▸ **REQUEST**: Extract every line of the material below, character for character, with nothing added or left out.

▸ **RECORDED INFORMATION**:
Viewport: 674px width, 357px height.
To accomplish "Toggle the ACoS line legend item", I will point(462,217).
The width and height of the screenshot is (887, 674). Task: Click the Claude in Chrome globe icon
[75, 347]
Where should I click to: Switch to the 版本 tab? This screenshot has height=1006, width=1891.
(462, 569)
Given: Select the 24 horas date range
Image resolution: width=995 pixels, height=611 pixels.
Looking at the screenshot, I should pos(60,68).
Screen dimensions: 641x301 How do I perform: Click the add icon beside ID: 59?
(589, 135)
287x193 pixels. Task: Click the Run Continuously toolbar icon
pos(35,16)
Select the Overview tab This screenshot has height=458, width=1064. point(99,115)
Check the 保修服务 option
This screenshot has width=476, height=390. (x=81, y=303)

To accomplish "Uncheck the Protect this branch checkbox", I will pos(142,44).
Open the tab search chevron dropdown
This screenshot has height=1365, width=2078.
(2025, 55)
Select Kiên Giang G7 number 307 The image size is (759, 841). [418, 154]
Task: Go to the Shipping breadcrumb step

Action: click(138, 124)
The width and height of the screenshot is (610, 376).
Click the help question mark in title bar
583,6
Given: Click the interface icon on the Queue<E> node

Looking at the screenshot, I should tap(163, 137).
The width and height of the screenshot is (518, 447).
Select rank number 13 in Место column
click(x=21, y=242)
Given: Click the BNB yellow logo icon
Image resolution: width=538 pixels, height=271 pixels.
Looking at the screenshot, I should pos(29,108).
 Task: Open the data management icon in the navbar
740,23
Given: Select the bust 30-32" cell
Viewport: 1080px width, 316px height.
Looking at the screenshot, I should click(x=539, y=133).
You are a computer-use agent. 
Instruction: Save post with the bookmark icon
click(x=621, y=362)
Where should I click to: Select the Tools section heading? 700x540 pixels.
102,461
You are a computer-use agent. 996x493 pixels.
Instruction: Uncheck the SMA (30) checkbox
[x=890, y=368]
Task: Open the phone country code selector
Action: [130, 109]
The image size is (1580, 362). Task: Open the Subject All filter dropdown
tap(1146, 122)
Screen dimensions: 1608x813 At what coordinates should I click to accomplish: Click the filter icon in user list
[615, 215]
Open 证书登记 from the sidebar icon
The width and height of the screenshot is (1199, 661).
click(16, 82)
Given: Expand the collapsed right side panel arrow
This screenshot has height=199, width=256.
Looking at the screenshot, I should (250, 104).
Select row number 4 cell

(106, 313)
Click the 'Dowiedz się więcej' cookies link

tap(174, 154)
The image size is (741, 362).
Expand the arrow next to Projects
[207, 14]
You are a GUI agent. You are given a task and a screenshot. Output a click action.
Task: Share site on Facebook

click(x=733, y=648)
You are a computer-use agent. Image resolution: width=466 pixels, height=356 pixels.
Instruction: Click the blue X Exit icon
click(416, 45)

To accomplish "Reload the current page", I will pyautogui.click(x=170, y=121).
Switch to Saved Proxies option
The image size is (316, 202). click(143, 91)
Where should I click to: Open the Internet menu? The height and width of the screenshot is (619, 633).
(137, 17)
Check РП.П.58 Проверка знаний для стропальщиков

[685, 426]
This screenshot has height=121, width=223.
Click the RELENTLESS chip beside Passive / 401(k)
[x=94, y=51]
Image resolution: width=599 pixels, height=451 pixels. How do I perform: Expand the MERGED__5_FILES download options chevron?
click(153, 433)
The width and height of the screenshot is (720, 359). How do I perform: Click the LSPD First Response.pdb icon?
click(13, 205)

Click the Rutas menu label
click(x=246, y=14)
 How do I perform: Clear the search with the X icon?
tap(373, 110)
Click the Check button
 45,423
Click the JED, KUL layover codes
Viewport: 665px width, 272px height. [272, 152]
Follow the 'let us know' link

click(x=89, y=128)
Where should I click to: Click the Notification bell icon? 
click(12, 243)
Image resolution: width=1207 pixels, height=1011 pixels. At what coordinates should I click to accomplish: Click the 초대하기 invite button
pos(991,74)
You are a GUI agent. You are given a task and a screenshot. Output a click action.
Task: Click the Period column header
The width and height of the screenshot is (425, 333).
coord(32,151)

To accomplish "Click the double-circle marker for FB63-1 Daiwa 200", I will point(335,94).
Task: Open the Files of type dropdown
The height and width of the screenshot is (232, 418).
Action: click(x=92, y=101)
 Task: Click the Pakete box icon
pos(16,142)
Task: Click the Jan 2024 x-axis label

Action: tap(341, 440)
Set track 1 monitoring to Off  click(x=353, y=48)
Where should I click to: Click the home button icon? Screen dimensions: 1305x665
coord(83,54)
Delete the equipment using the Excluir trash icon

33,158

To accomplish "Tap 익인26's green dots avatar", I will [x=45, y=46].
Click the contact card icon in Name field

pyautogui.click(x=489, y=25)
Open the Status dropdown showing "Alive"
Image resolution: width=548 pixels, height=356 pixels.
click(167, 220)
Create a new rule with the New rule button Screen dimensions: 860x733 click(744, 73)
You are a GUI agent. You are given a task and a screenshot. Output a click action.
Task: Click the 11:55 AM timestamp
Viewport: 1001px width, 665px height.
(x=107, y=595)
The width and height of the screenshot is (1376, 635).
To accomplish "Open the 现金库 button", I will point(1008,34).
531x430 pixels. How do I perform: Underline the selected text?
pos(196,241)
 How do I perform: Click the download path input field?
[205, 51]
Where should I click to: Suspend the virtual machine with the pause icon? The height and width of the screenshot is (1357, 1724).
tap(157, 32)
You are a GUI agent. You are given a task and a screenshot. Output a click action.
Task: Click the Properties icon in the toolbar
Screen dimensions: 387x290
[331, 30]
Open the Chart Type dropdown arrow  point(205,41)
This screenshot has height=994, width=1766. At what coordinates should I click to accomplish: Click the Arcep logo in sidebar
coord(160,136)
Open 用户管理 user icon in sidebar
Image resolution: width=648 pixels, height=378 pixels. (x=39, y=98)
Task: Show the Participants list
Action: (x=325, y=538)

▸ **TASK RESPONSE**:
Viewport: 674px width, 357px height.
To accomplish "Toggle the ACoS line legend item", I will point(462,217).
The width and height of the screenshot is (887, 674). Task: Click the Claude in Chrome globe icon
[75, 347]
Where should I click to: Switch to the 版本 tab? This screenshot has height=1006, width=1891.
(462, 569)
Given: Select the 24 horas date range
Image resolution: width=995 pixels, height=611 pixels.
Looking at the screenshot, I should pos(60,68).
Screen dimensions: 641x301 How do I perform: Click the add icon beside ID: 59?
(589, 135)
287x193 pixels. Task: Click the Run Continuously toolbar icon
pos(35,16)
Select the Overview tab This screenshot has height=458, width=1064. point(99,115)
Check the 保修服务 option
This screenshot has width=476, height=390. (x=81, y=303)

To accomplish "Uncheck the Protect this branch checkbox", I will pos(142,44).
Open the tab search chevron dropdown
This screenshot has height=1365, width=2078.
(2025, 55)
Select Kiên Giang G7 number 307 The image size is (759, 841). [418, 154]
Task: Go to the Shipping breadcrumb step

Action: click(138, 124)
The width and height of the screenshot is (610, 376).
Click the help question mark in title bar
583,6
Given: Click the interface icon on the Queue<E> node

Looking at the screenshot, I should tap(163, 137).
The width and height of the screenshot is (518, 447).
Select rank number 13 in Место column
click(x=21, y=242)
Given: Click the BNB yellow logo icon
Image resolution: width=538 pixels, height=271 pixels.
Looking at the screenshot, I should pos(29,108).
 Task: Open the data management icon in the navbar
740,23
Given: Select the bust 30-32" cell
Viewport: 1080px width, 316px height.
Looking at the screenshot, I should click(x=539, y=133).
You are a computer-use agent. 
Instruction: Save post with the bookmark icon
click(x=621, y=362)
Where should I click to: Select the Tools section heading? 700x540 pixels.
102,461
You are a computer-use agent. 996x493 pixels.
Instruction: Uncheck the SMA (30) checkbox
[x=890, y=368]
Task: Open the phone country code selector
Action: [130, 109]
The image size is (1580, 362). Task: Open the Subject All filter dropdown
tap(1146, 122)
Screen dimensions: 1608x813 At what coordinates should I click to accomplish: Click the filter icon in user list
[615, 215]
Open 证书登记 from the sidebar icon
The width and height of the screenshot is (1199, 661).
click(16, 82)
Given: Expand the collapsed right side panel arrow
This screenshot has height=199, width=256.
Looking at the screenshot, I should (250, 104).
Select row number 4 cell

(106, 313)
Click the 'Dowiedz się więcej' cookies link

tap(174, 154)
The image size is (741, 362).
Expand the arrow next to Projects
[207, 14]
You are a GUI agent. You are given a task and a screenshot. Output a click action.
Task: Share site on Facebook

click(x=733, y=648)
You are a computer-use agent. Image resolution: width=466 pixels, height=356 pixels.
Instruction: Click the blue X Exit icon
click(416, 45)

To accomplish "Reload the current page", I will pyautogui.click(x=170, y=121).
Switch to Saved Proxies option
The image size is (316, 202). click(143, 91)
Where should I click to: Open the Internet menu? The height and width of the screenshot is (619, 633).
(137, 17)
Check РП.П.58 Проверка знаний для стропальщиков

[685, 426]
This screenshot has height=121, width=223.
Click the RELENTLESS chip beside Passive / 401(k)
[x=94, y=51]
Image resolution: width=599 pixels, height=451 pixels. How do I perform: Expand the MERGED__5_FILES download options chevron?
click(153, 433)
The width and height of the screenshot is (720, 359). How do I perform: Click the LSPD First Response.pdb icon?
click(13, 205)

Click the Rutas menu label
click(x=246, y=14)
 How do I perform: Clear the search with the X icon?
tap(373, 110)
Click the Check button
 45,423
Click the JED, KUL layover codes
Viewport: 665px width, 272px height. [272, 152]
Follow the 'let us know' link

click(x=89, y=128)
Where should I click to: Click the Notification bell icon? 
click(12, 243)
Image resolution: width=1207 pixels, height=1011 pixels. At what coordinates should I click to accomplish: Click the 초대하기 invite button
pos(991,74)
You are a GUI agent. You are given a task and a screenshot. Output a click action.
Task: Click the Period column header
The width and height of the screenshot is (425, 333).
coord(32,151)

To accomplish "Click the double-circle marker for FB63-1 Daiwa 200", I will point(335,94).
Task: Open the Files of type dropdown
The height and width of the screenshot is (232, 418).
Action: click(x=92, y=101)
 Task: Click the Pakete box icon
pos(16,142)
Task: Click the Jan 2024 x-axis label

Action: tap(341, 440)
Set track 1 monitoring to Off  click(x=353, y=48)
Where should I click to: Click the home button icon? Screen dimensions: 1305x665
coord(83,54)
Delete the equipment using the Excluir trash icon

33,158

To accomplish "Tap 익인26's green dots avatar", I will [x=45, y=46].
Click the contact card icon in Name field

pyautogui.click(x=489, y=25)
Open the Status dropdown showing "Alive"
Image resolution: width=548 pixels, height=356 pixels.
click(167, 220)
Create a new rule with the New rule button Screen dimensions: 860x733 click(744, 73)
You are a GUI agent. You are given a task and a screenshot. Output a click action.
Task: Click the 11:55 AM timestamp
Viewport: 1001px width, 665px height.
(x=107, y=595)
The width and height of the screenshot is (1376, 635).
To accomplish "Open the 现金库 button", I will point(1008,34).
531x430 pixels. How do I perform: Underline the selected text?
pos(196,241)
 How do I perform: Click the download path input field?
[205, 51]
Where should I click to: Suspend the virtual machine with the pause icon? The height and width of the screenshot is (1357, 1724).
tap(157, 32)
You are a GUI agent. You are given a task and a screenshot. Output a click action.
Task: Click the Properties icon in the toolbar
Screen dimensions: 387x290
[331, 30]
Open the Chart Type dropdown arrow  point(205,41)
This screenshot has height=994, width=1766. At what coordinates should I click to accomplish: Click the Arcep logo in sidebar
coord(160,136)
Open 用户管理 user icon in sidebar
Image resolution: width=648 pixels, height=378 pixels. (x=39, y=98)
Task: Show the Participants list
Action: (x=325, y=538)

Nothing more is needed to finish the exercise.